# Work to be completed
Transcribe the line holding "774x397 pixels." together with every line after it, through the end of the records, exactly and with no pictures.
====== Data extract
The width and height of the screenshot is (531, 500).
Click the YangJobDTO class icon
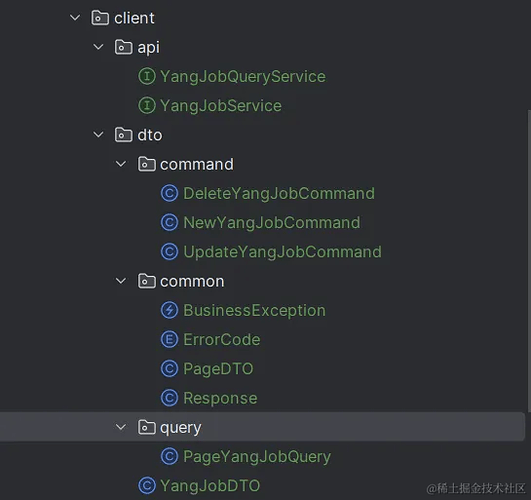click(x=147, y=485)
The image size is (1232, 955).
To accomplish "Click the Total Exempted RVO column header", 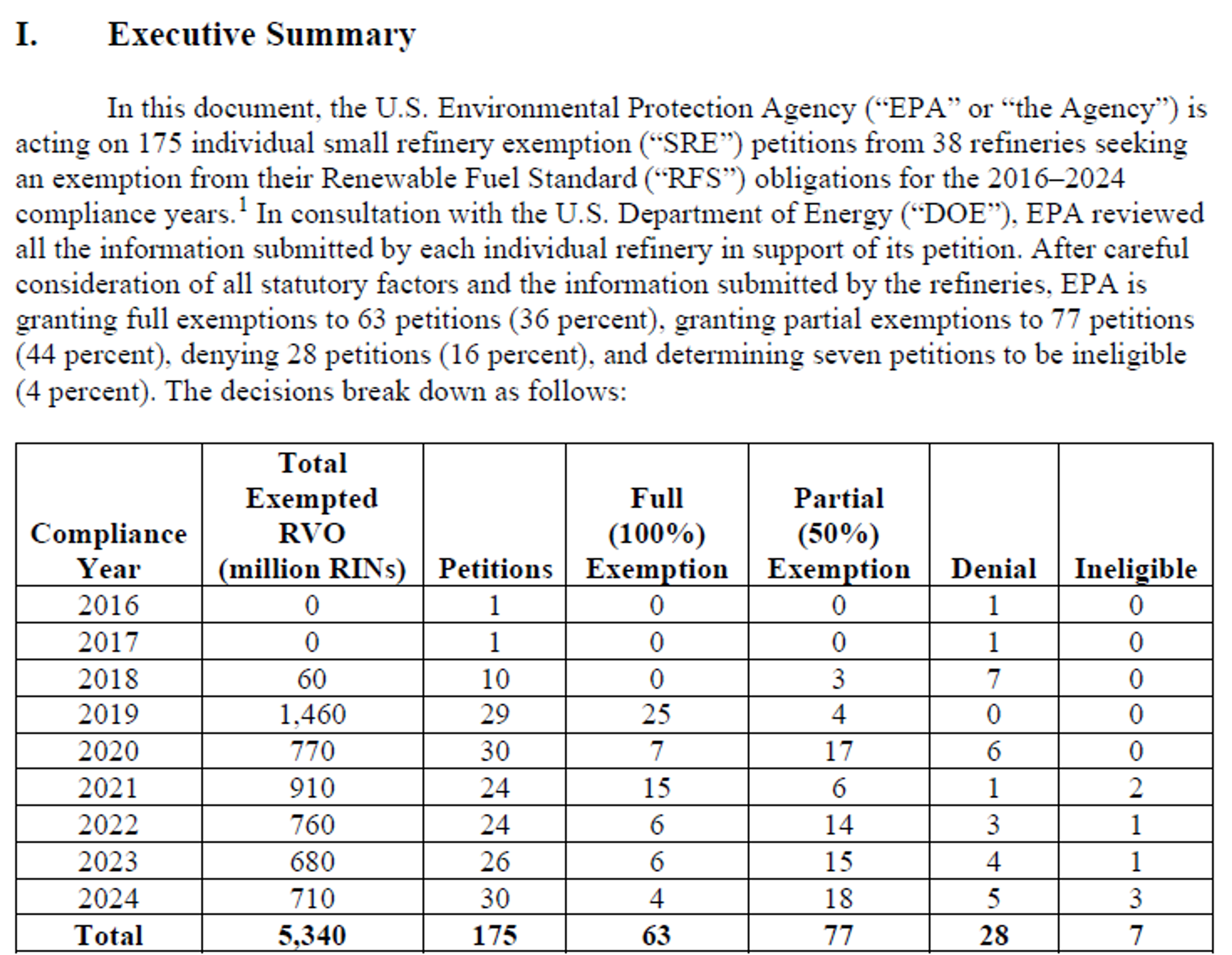I will pyautogui.click(x=312, y=516).
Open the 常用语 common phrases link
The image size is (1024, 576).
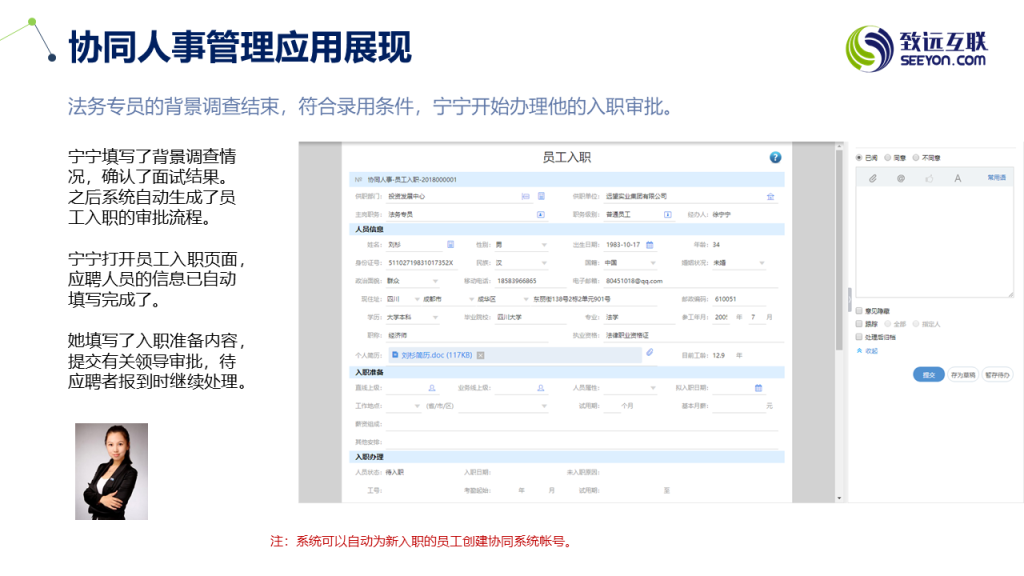(x=996, y=177)
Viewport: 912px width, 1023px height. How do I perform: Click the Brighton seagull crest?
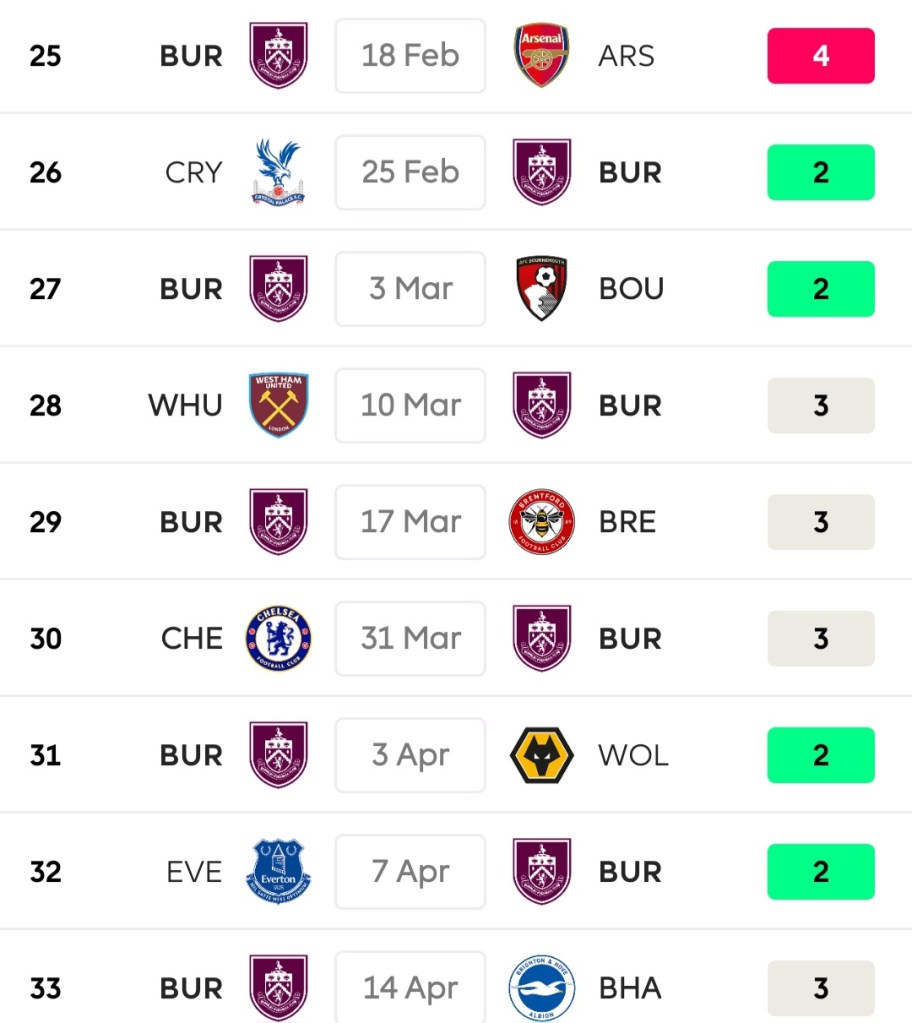pyautogui.click(x=541, y=988)
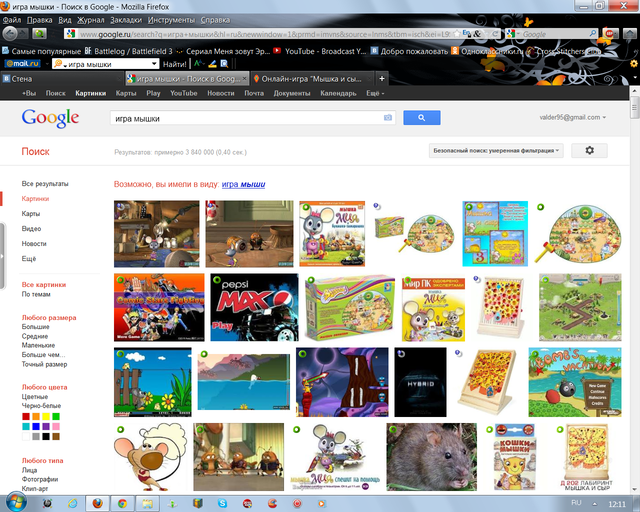640x512 pixels.
Task: Expand the SafeSearch moderate filtering dropdown
Action: click(496, 150)
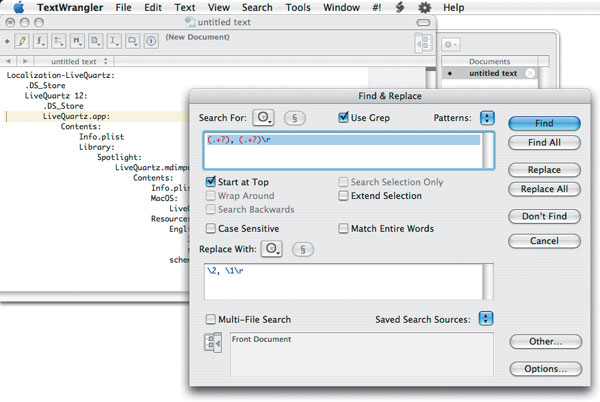600x402 pixels.
Task: Enable the Multi-File Search checkbox
Action: pyautogui.click(x=211, y=319)
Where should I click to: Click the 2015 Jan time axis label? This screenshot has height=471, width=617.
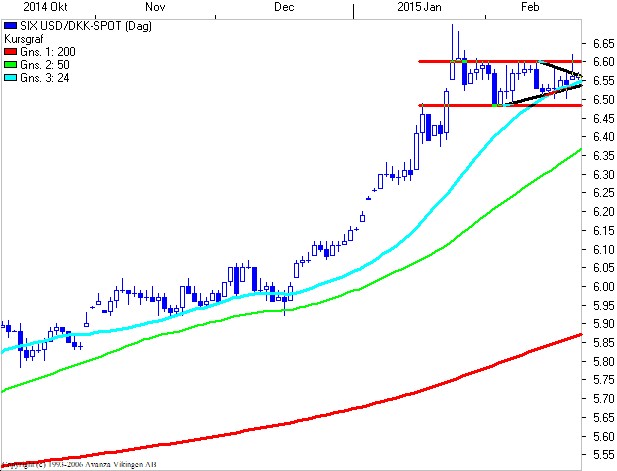[x=419, y=7]
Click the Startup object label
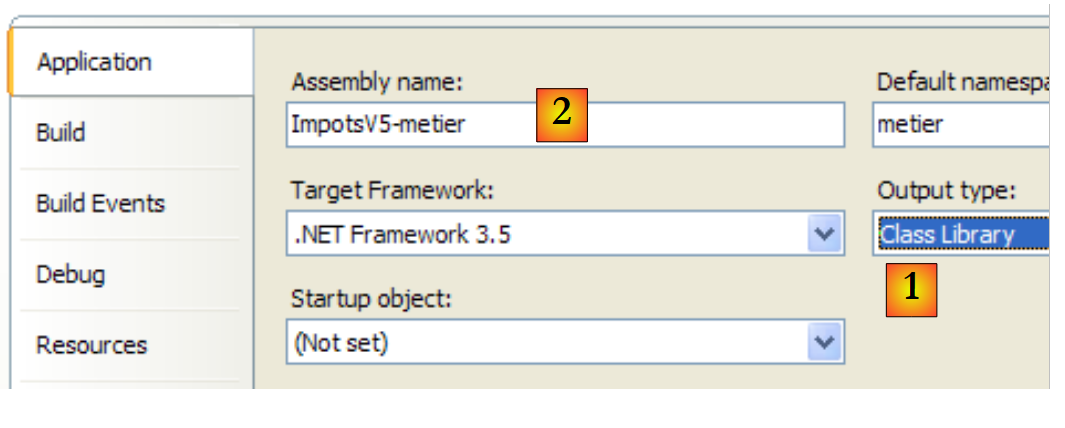This screenshot has height=428, width=1065. 370,298
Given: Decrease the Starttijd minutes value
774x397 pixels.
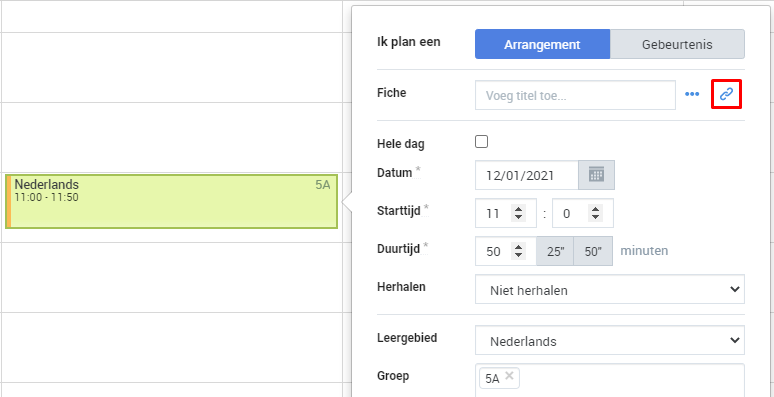Looking at the screenshot, I should coord(596,217).
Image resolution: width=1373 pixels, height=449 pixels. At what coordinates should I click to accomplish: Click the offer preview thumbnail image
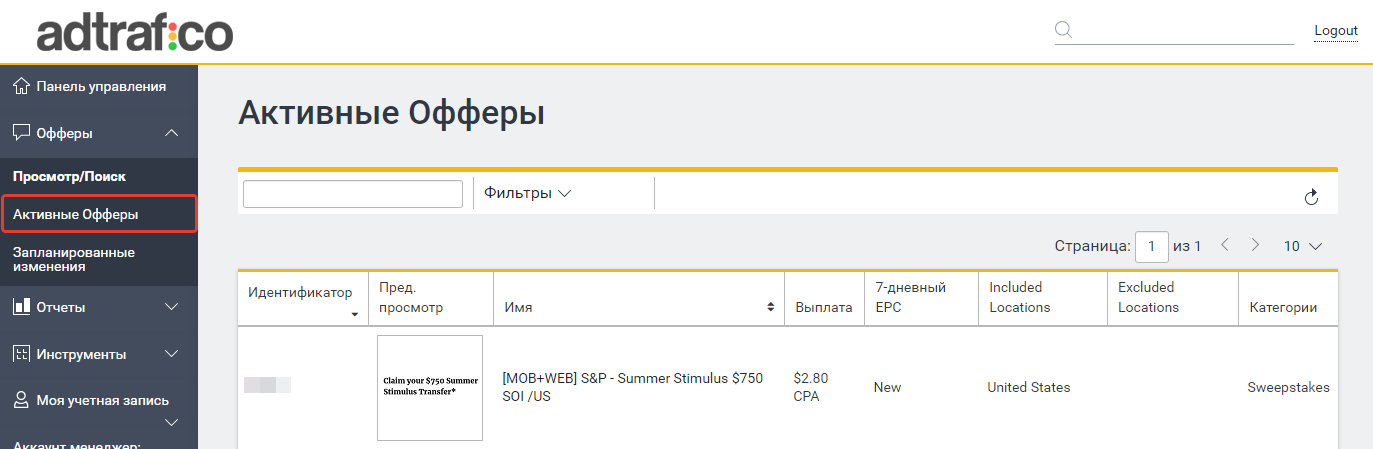coord(430,388)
============
# Response below
774x397 pixels.
Looking at the screenshot, I should coord(596,217).
Image resolution: width=1373 pixels, height=449 pixels. At what coordinates should I click to accomplish: Click the offer preview thumbnail image
coord(430,388)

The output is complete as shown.